Entries for locating words and elements

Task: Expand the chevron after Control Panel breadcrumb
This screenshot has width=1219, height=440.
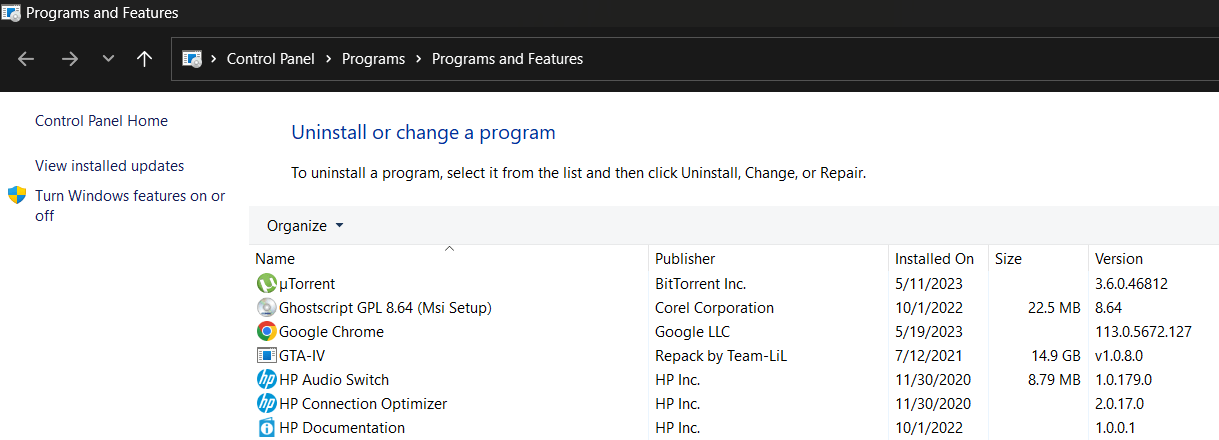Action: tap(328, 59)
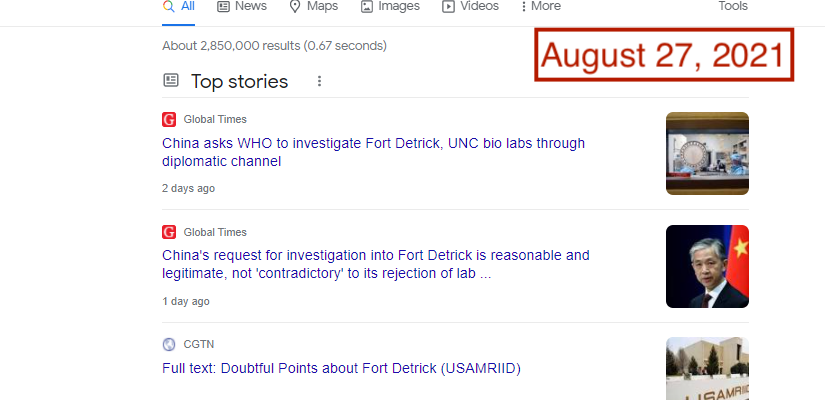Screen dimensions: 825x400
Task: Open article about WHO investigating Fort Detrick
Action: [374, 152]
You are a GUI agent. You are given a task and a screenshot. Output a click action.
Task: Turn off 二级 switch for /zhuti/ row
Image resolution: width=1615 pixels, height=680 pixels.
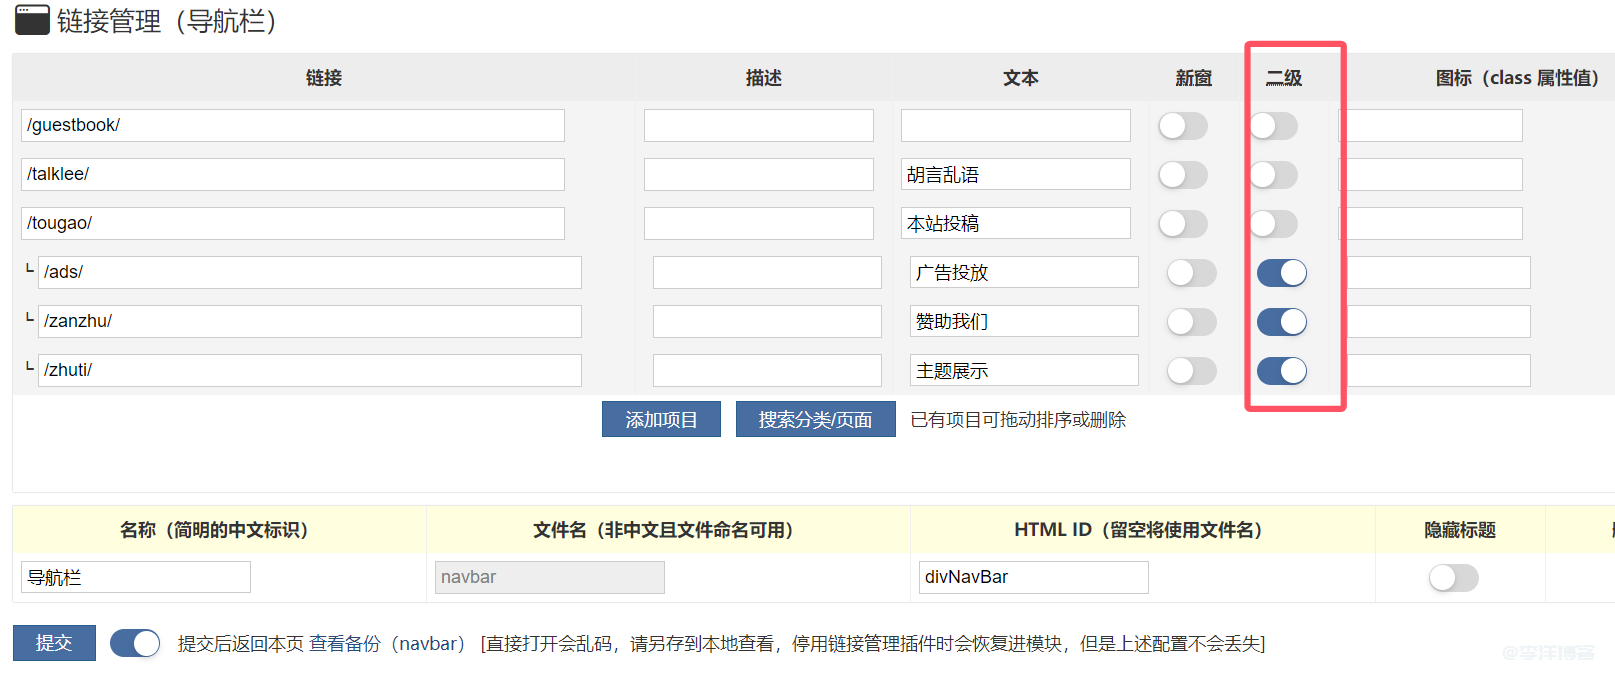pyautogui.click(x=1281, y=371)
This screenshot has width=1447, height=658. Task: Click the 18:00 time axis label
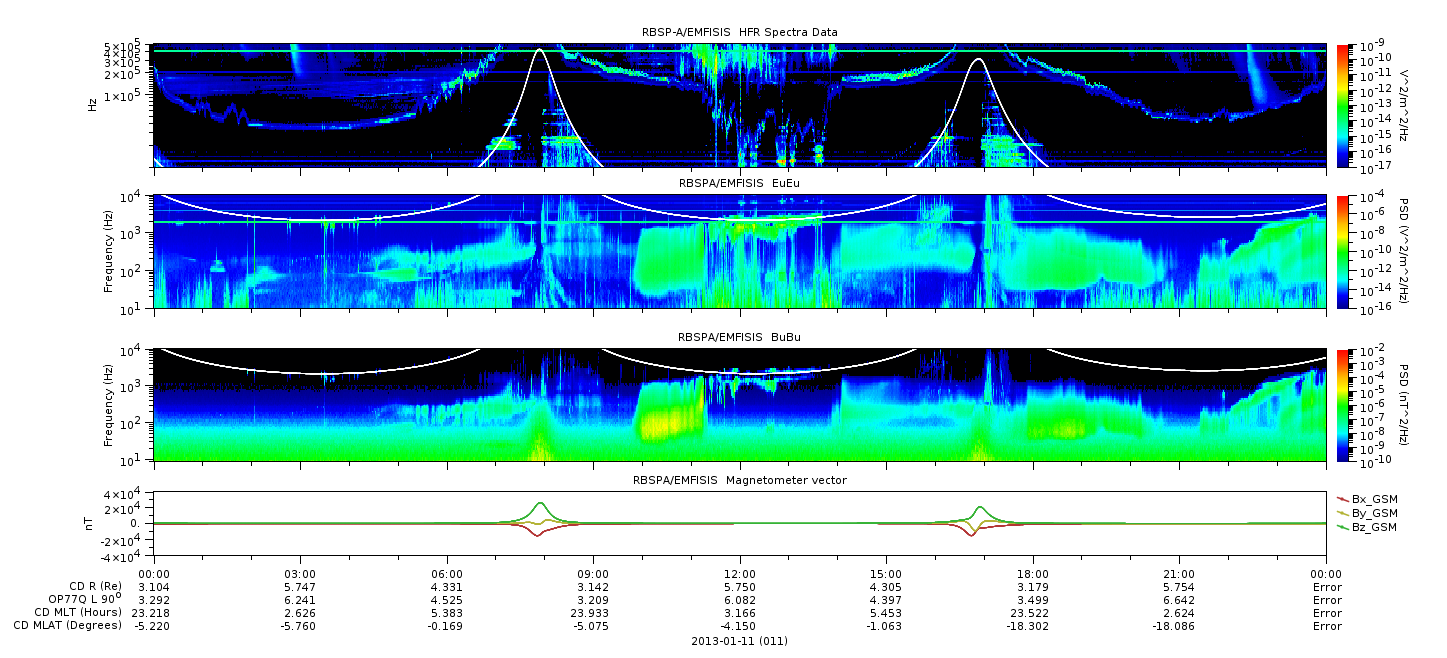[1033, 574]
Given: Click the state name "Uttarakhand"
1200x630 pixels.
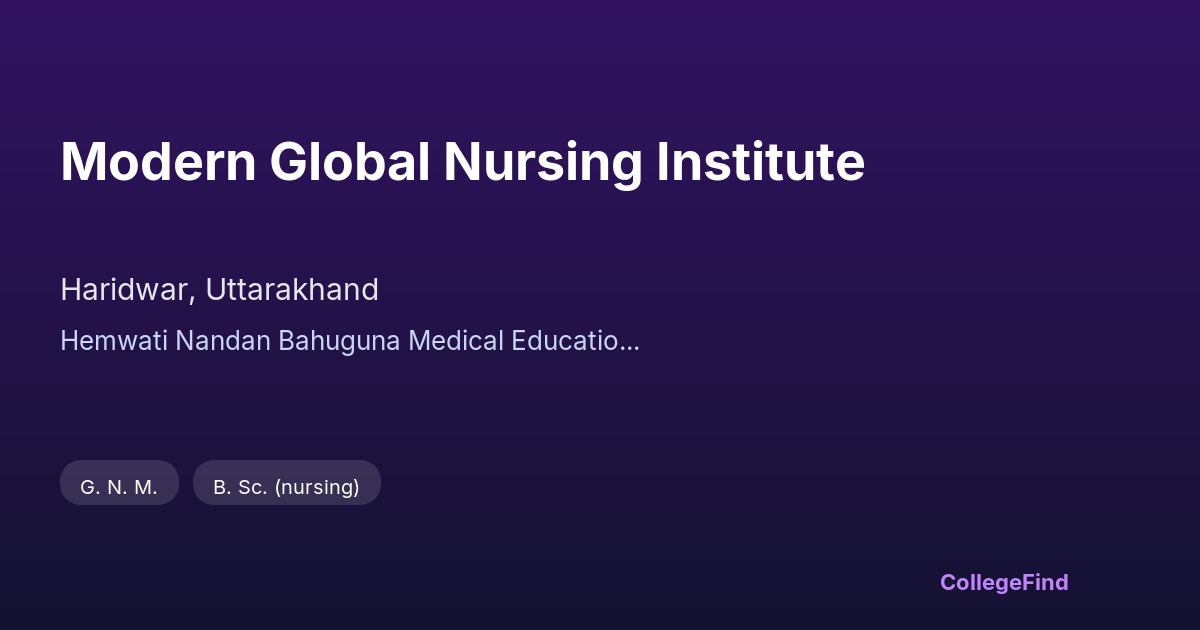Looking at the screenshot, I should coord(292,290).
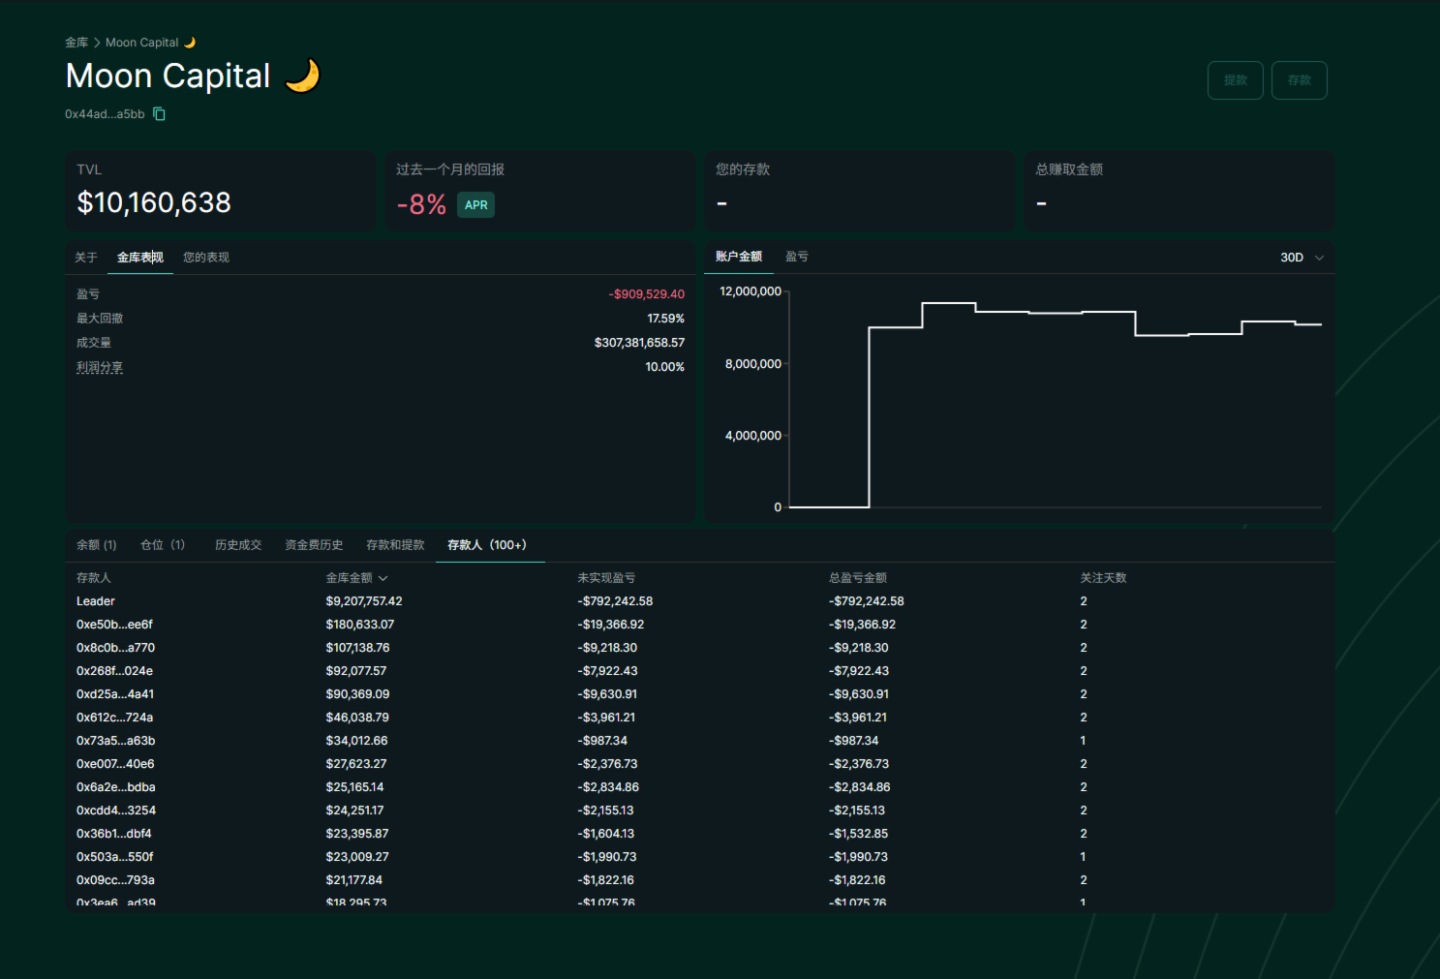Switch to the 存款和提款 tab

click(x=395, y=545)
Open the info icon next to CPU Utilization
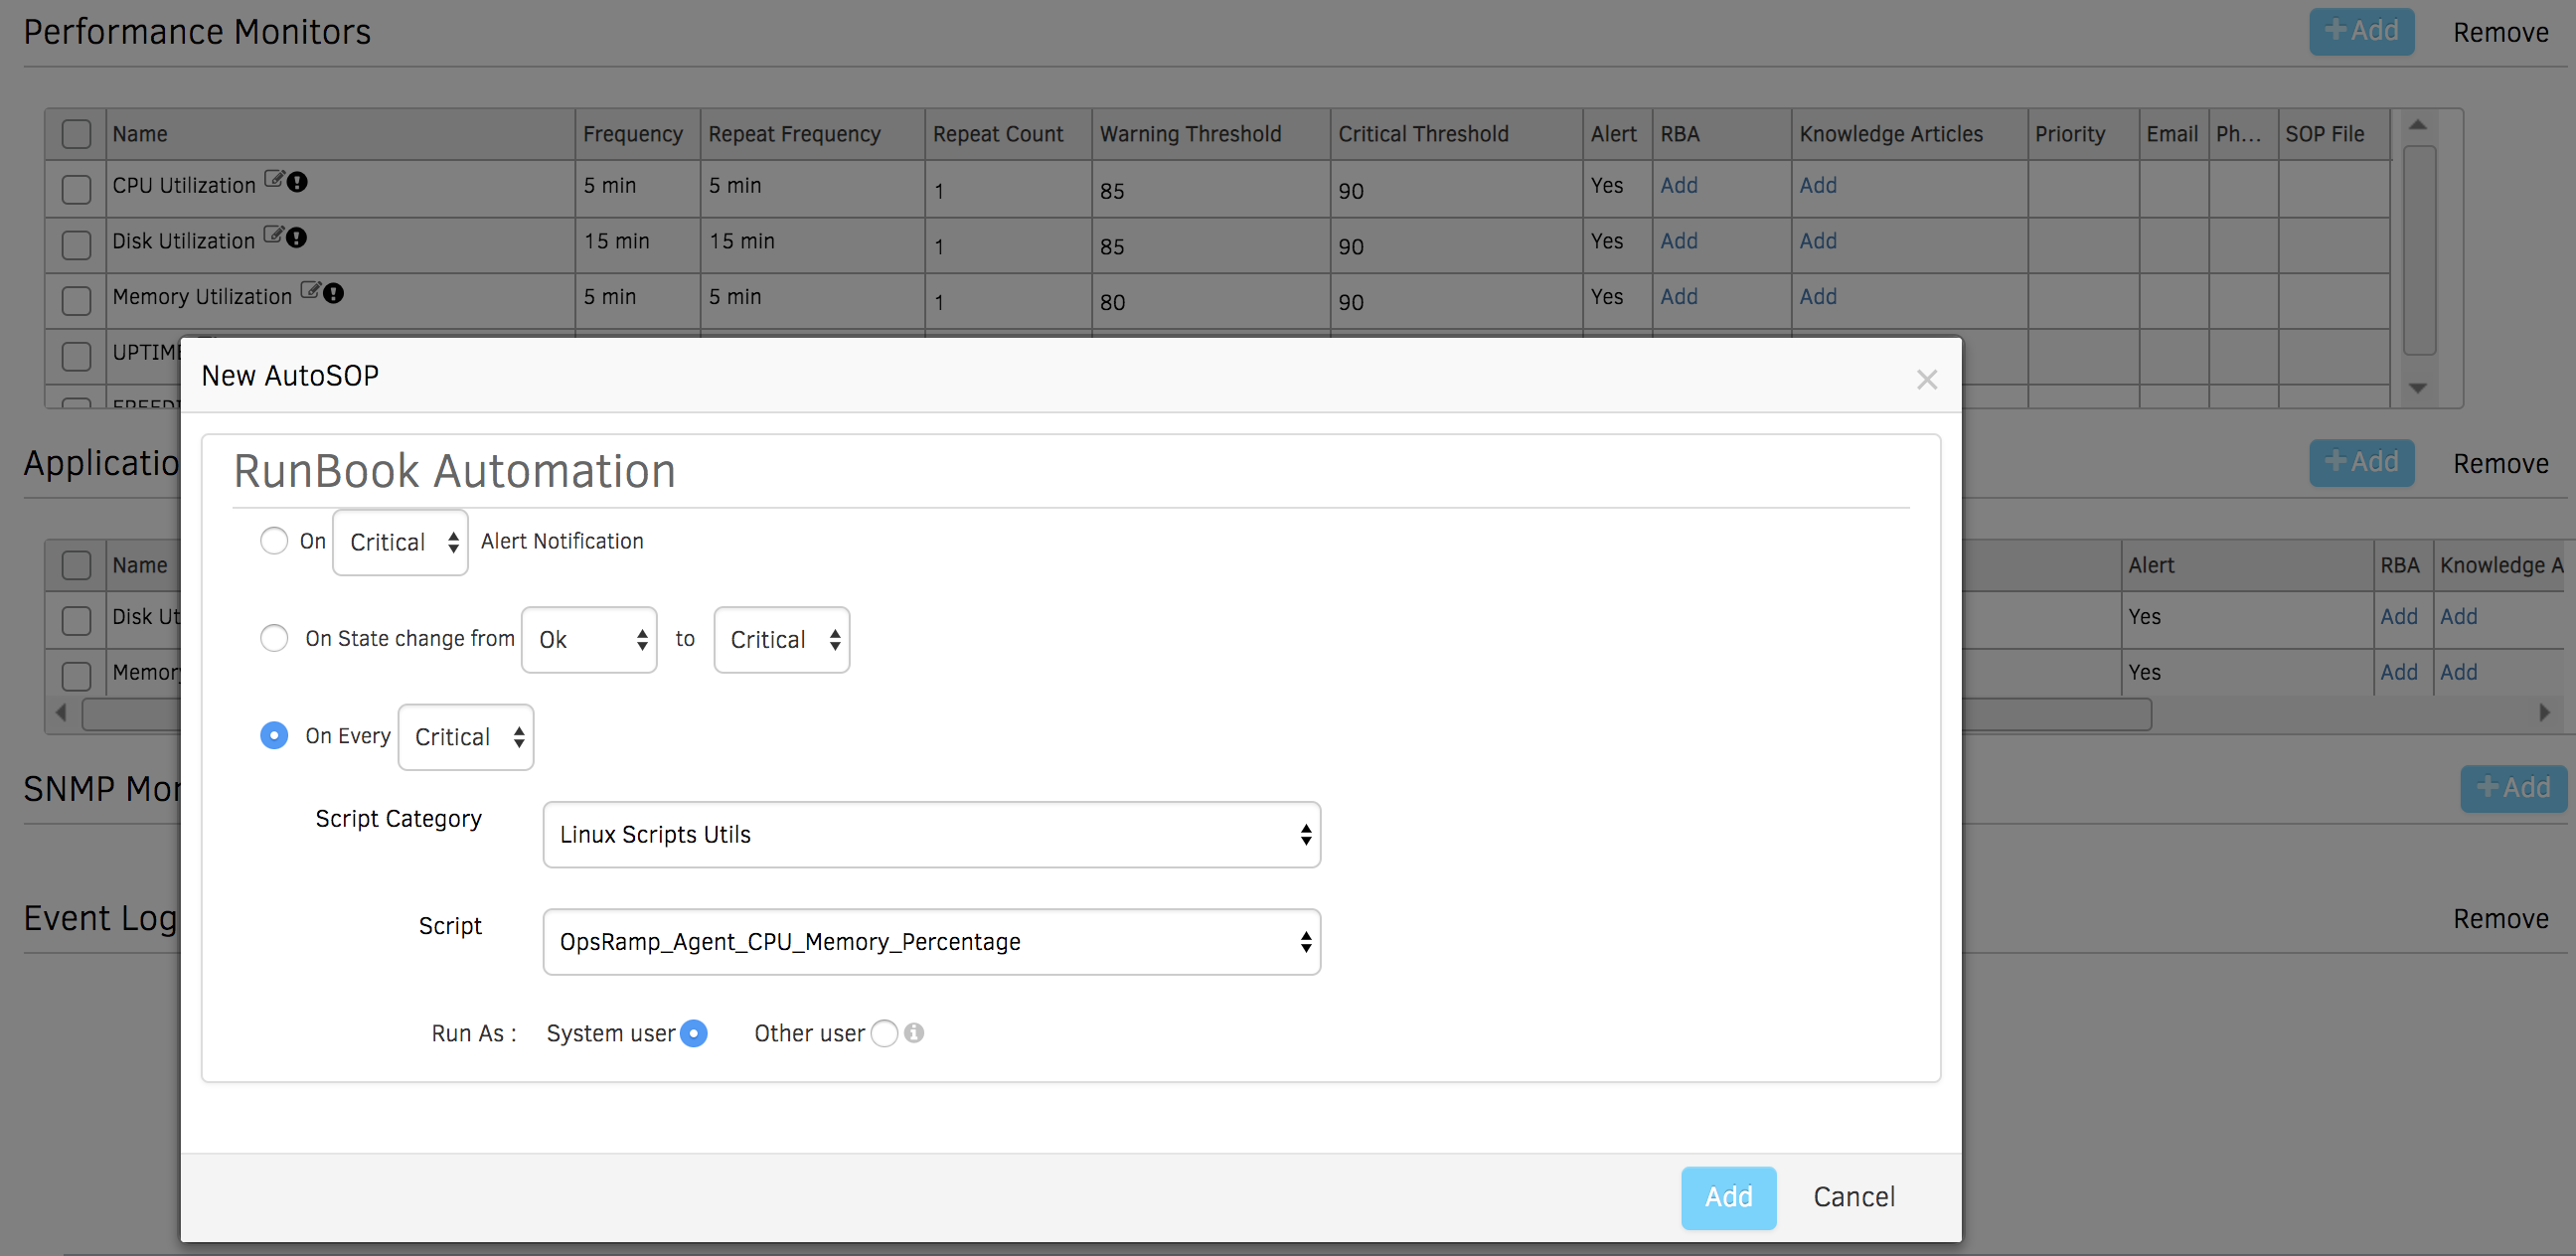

Objective -
Render every line of the entries above as a Markdown table with the columns "Row" and "Line," numbering each row and omitting blank lines. Leave the pictures out.

Response for this exercise -
| Row | Line |
|---|---|
| 1 | Task: Expand the chevron after Control Panel breadcrumb |
| 2 | This screenshot has width=1219, height=440. |
| 3 | Action: tap(328, 59) |
| 4 | Screen dimensions: 825x400 |
| 5 | Task: Open article about WHO investigating Fort Detrick |
| 6 | Action: [374, 152] |
| 7 | You are a GUI agent. You are given a task and a screenshot. Output a click action. |
| 8 | Task: Turn off 二级 switch for /zhuti/ row |
| 9 | Image resolution: width=1615 pixels, height=680 pixels. |
| 10 | pyautogui.click(x=1281, y=371) |
| 11 | This screenshot has width=1447, height=658. Task: Click the 18:00 time axis label |
| 12 | [1033, 574] |
| 13 | Given: Click the state name "Uttarakhand" |
| 14 | 1200x630 pixels. |
| 15 | Looking at the screenshot, I should coord(292,290). |
| 16 | Switch to the 存款和提款 tab |
| 17 | click(x=395, y=545) |
| 18 | Open the info icon next to CPU Utilization |